Montagu Venables-Bertie, 2nd Earl of Abingdon PC (4 February 1673 – 16 June 1743), styled Hon. Montagu Bertie until 1682 and Lord Norreys from 1682 to 1699, was an English nobleman.
Montagu was the eldest son of James Bertie, 1st Earl of Abingdon and Eleanora Lee. Though young not yet matriculated, he was chosen captain of the company of militia foot raised from Christ Church during the Monmouth Rebellion. Through the influence of his father, he was made a freeman and common councilman of in 1686, and a freeman of Oxford in 1687. On 22 September 1687, he married Anne (d. 28 April 1715), the daughter and coheiress of Peter Venables (d. 1679), baron of Kinderton. He shortly afterwards assumed the additional surname of Venables. At the January 1689 election, he was returned, though underage, as a knight of the shire for Berkshire on his father's interest. During the year, he was made a bailiff of Oxford and appointed a deputy lieutenant of Oxfordshire, holding that office until 1701.
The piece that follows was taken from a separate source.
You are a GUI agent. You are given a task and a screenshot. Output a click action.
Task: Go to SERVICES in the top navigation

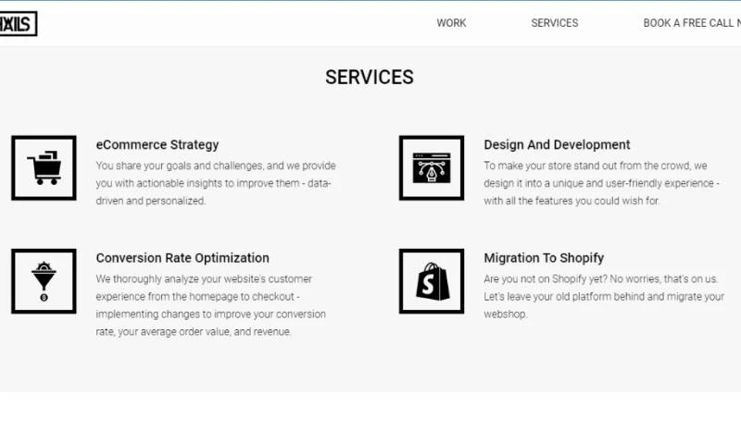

Despite his age, he appears several times in the records of the Convention Parliament. Like the bulk of his family, he was a Tory, and voted to agree with the Lords that the throne was not vacant after the flight of James II. A member of several committees, he spoke briefly in May on the quarrel between his uncle Henry Bertie and Sir William Harbord.
Norreys stood for Berkshire again in the 1690 election, but the field was far more crowded; Lord Lovelace agitated on behalf of a Whig candidate, Richard Neville, and Abingdon put Norreys in on his interest for Oxfordshire as well.